=== Fragmento seleccionado ===

Es un fenómeno que se está dando desde hace algún tiempo en mi país y está relacionado con el deterioro de la cultura. La cultura, como el pensamiento crítico, está en horas bajas, no interesa al sistema. Hay una voluntad deliberada de acabar con la enseñanza de las lenguas clásicas, la filosofía, la historia de la literatura y del arte, la historia en sí misma, para vanagloria de los estudios técnicos. El mundo empresarial necesita peones preparados para desarrollar sus funciones y que sean sumisos, piensen lo menos posible.

Los índices de lectura en España son de los más bajos de Europa. Nunca fueron altos y echar la culpa a la dictadura franquista y al clima benévolo no arregla las cosas. Estamos a años luz de países como Francia o Alemania. Lo advierte uno nada más cruzar la frontera. Si soy poco conocido en España, en Francia prácticamente soy un desconocido pero ello no es óbice para que en los festivales y ferias en los que participo se acerquen numerosos lectores a interesarse por mi obra, comprarla y que se la dedique. Esto no ocurre en mi país. Los datos son tan alarmantes como la progresiva desaparición de los glaciares por el cambio climático o el deshielo de los polos que obliga a los osos blancos a invadir islas de Rusia. Si hace treinta años, cuando empecé a publicar, que no a escribir, las ediciones eran de diez mil ejemplares, y se vendían, ahora que te impriman 600 ejemplares es una cifra considerable.

Pese a todo lo dicho, si uno se da una vuelta por las librerías puede comprobar que se publica mucho, cada vez más, aunque las tiradas sean muy reducidas. Y que se publican todo tipo de libros y publica todo el mundo. El fenómeno, como siempre, viene importado de Estados Unidos. Allí se cumple casi a rajatabla eso de plantar un árbol, tener un hijo y escribir un libro. Escriben libros los abuelos, cuando están a un paso de despedirse de la vida, para que los recuerden sus nietos, o aventureros cuentan sus experiencias como conductores de camiones por Alaska, por ejemplo. Escriben y publican personas muy alejadas de lo que es la creación literaria.

=== Información proporcionada ===

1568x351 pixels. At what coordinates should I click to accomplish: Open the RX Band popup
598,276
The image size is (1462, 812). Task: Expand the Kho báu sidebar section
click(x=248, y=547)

===

__Problemas por resolver__
1. Responde estas preguntas sobre el fragmento seleccionado:
(a) ¿Con qué dos países se compara a España en los índices de lectura?
(b) ¿De cuántos ejemplares eran las ediciones hace treinta años?
(c) ¿De qué país llega importado el fenómeno de que publique todo el mundo?
2. Imprime sin cambios todo lo que va en el fragmento seleccionado desde "Pese a todo" hasta "la creación literaria.".

__Soluciones__
1.
(a) Con Francia y Alemania.
(b) De diez mil ejemplares.
(c) De Estados Unidos.

2.
Pese a todo lo dicho, si uno se da una vuelta por las librerías puede comprobar que se publica mucho, cada vez más, aunque las tiradas sean muy reducidas. Y que se publican todo tipo de libros y publica todo el mundo. El fenómeno, como siempre, viene importado de Estados Unidos. Allí se cumple casi a rajatabla eso de plantar un árbol, tener un hijo y escribir un libro. Escriben libros los abuelos, cuando están a un paso de despedirse de la vida, para que los recuerden sus nietos, o aventureros cuentan sus experiencias como conductores de camiones por Alaska, por ejemplo. Escriben y publican personas muy alejadas de lo que es la creación literaria.